House Republicans have introduced sweeping legislation to reform the nation’s pension laws, primarily the rules governing defined benefit plans.
The latest bill was prompted by recent disclosures that United Airlines used loopholes in the current law to not properly fund its pension plans over the last 10 years, resulting in a bankruptcy court giving United permission to dump those plans onto the Pension Benefit Guaranty Corporation.
It also was drafted because U.S. companies had warned legislators that a bill proposed by the Bush administration earlier this year was too harsh and would act as a disincentive for companies to retain or create such programs.
The bill was introduced by Rep. John Boehner, R-Ohio, and Rep. Sam Johnson, R-Texas.
One key provision is that the bill would restrict the ability of employers and union leaders to promise additional benefits when a plan is severely underfunded. The bill prohibits employers and union leaders from increasing benefits or providing lump sum distributions if a pension plan is less than 80% funded unless the plan sponsor “immediately makes the necessary contribution to fund the entire increase or payout.”
Moreover, it prohibits further benefit accruals for plans when assets fund less than 60% of projected payouts.
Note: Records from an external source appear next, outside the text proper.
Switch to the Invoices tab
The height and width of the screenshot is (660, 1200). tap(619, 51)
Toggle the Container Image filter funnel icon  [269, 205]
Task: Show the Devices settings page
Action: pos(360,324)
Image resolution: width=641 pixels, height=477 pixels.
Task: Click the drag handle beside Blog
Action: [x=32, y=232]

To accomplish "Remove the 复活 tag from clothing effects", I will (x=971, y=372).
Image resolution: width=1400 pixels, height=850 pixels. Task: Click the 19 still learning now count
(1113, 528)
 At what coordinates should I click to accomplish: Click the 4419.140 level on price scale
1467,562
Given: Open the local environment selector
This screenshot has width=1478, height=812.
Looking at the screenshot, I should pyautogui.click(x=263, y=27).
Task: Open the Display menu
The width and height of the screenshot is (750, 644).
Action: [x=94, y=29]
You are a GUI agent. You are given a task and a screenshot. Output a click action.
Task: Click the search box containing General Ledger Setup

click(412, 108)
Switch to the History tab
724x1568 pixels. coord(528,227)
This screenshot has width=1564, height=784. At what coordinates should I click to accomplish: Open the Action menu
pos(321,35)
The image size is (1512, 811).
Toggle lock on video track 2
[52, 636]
Boehner said “this effectively freezes the plan.”
“The recent financial troubles and pension terminations at United Airlines underscore the need for fundamental pension reform,” said Boehner, who is chairman of the House Education and the Workforce Committee, in introducing the bill. “The airline situation and similar examples in other American industries are the consequences of outdated federal pension laws that don’t reflect the realities of today’s economy.”
Under an analysis of the bill by the American Benefits Council, the bill would replace all current funding rules, including the ERISA funding rules and the deficit reduction rules (DRC), with a single set of funding rules closely modeled on the current DRC rules.
The primary differences between the new legislation and current law are that plans would be required to fund to a target of 100% of current liability and the shortfall between current liability and assets would be amortized over 7 years. Another difference is that current liability would be measured using a modified yield curve interest rate and a more restrictive asset smoothing rule.
It also includes investment advice provisions proposed by Boehner for several years and supported by the life insurance industry. These provisions allow employers to provide rank-and-file workers with access to a qualified investment advisor who can inform them of the need to diversify and help them choose appropriate investments. The bill also includes tough fiduciary and disclosure safeguards to ensure that the advice provided to employees “is solely in their best interest,” Boehner said.
One objective of the bill is to require that employers progressively make more contributions to pension plans as employees get older in order to ensure that employers meet their pension promises when workers retire.